HomeBusiness DigestCBZ denies 'threatening' exposure to TeleAccess

CBZ denies ‘threatening’ exposure to TeleAccess

Roadwin Chirara

CBZ Holdings has said the withdrawal of TeleAccess Zimbabwe (Pvt)’s fixed network licence by the Postal and Telecommunications Regulatory Authority of Zimbabwe (Potraz) this week did not pose

a serious threat to the bank.


There has been market speculation that TeleAccess owed CBZ about $150 billion in loans advanced to the company since 2003 and that its collapse would send tremors in the bank.
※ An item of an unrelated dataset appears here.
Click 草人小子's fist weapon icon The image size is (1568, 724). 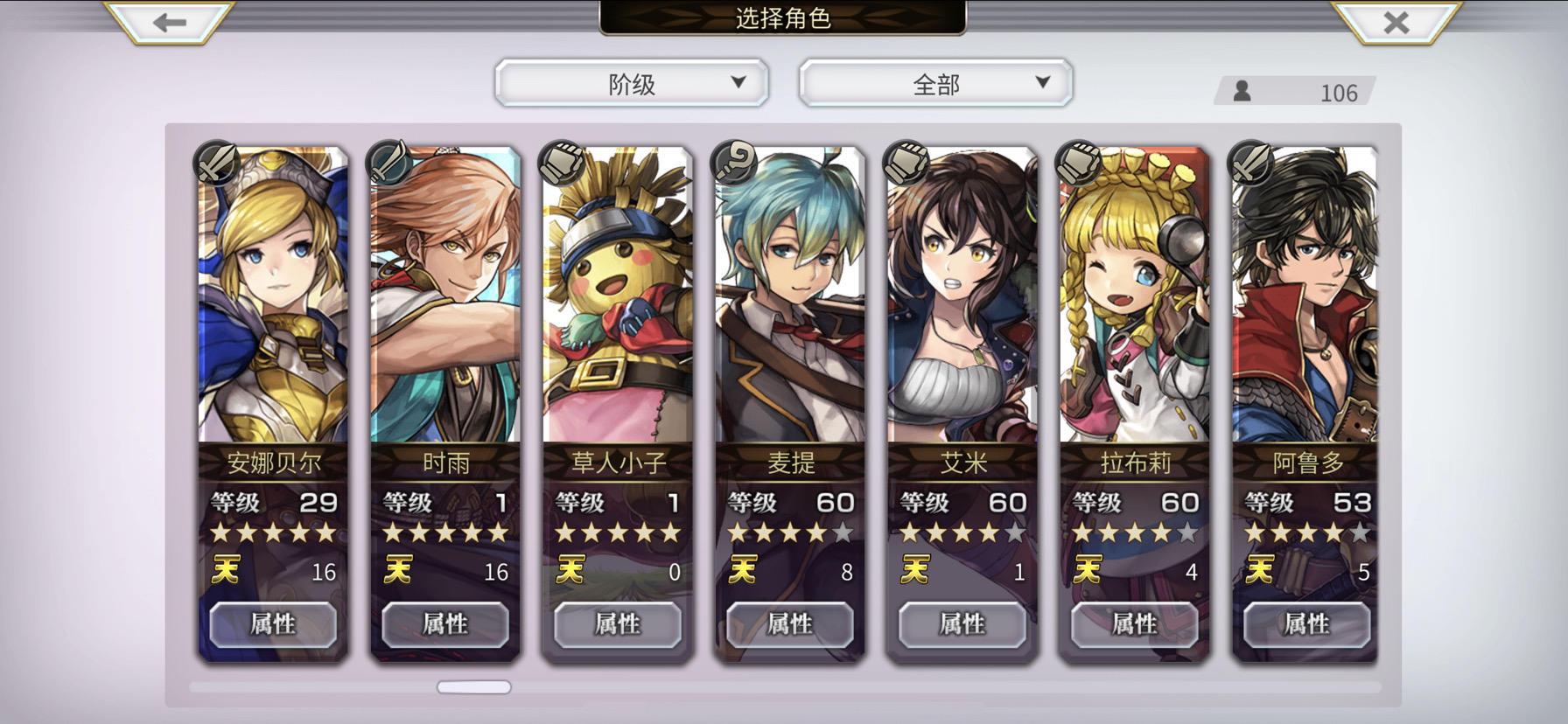click(x=561, y=162)
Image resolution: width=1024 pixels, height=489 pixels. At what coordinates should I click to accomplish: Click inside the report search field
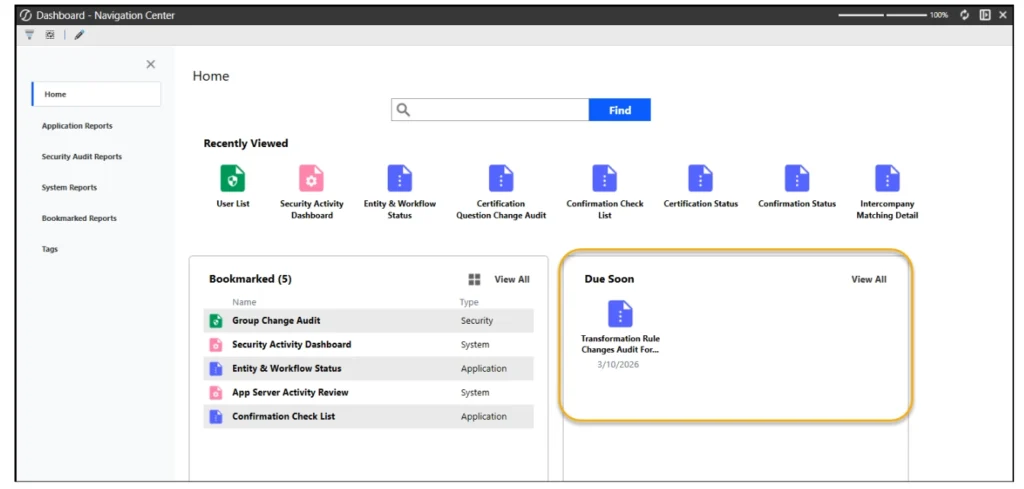(498, 110)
Market sources had said that CBZ was heavily exposed to the troubled company and that the withdrawal of the licence would pull the plug on the bank.


CBZ managing director and chief executive officer, Nyasha Makuvise, however dispelled the speculation saying the “bank had long severed its relationship” with Daniel Shumba’s company.


Makuvise told businessdigest that the bank had ceased dealing with TeleAccess long before the licence was cancelled. Refusing to give specific dates, Makuvise said the bank had severed ties with the telecoms company during the “course of this year”.


“TeleAccess as we speak does not owe CBZ anything. As we mentioned in the first half of the year we had an interest in telecoms of which we have severed ties,” Makuvise said.


He said the exposure of the bank telecoms company in the first half of the year was in the”region of $15 billion all of which had been provided for”.


Speculation had been rife that CBZ was likely to feel the pinch of the licence withdrawal as it had provided advanced loans for the company using TeleAccess’s license as part of collateral security.


“As mentioned before in the first half of the year, our exposure in telecoms was nothing more than $15 billion which has been paid off. Really the amount was insignificant and did not pose any significant threat to the operations of the company,” Makuvise said.


The CBZ boss however refused to disclose who had paid off the debt which sources estimated at more than $150 billion including interest.


“All I can say is that loan has been paid off but I can not say more as we are not involved in the company’s operations,” Makuvise said.


CBZ as bankers of TeleAccess have been providing advance loans to the venture since 2003.


“As a bank we offer various products and services to our customers and I really don’t see what is wrong with providing funds which as we speak have been paid back,” Makuvise said. At one time the CBZ told the market that it was planning to fund tobacco production to finance the network roll out.


There were fears in the market that in the event that CBZ was still owed the money, it was highly unlikely that the bank would be able to recover the full amount because TeleAccess did not have enough assets to cover the debt.


TeleAccess’ greatest asset was the licence which was withdrawn this week. TeleAccess does not have many assets by way of telecommunication equipment. Apart from the fleet of cars, the company only had a 112 000 line sub base station near Newlands shopping centre.


Shumba is understood to have declared some of his personal assets as part of the collateral. Among the assets is a block of flats and a computer company, Systems Technology, which he started before landing the TeleAccess licence. He also owns King’s Haven Hotel in Avondale.


TeleAccess Global Corporations, a company that Shumba owned in South Africa, is understood to be in crisis. The company is not trading and sources say most of its employees have left.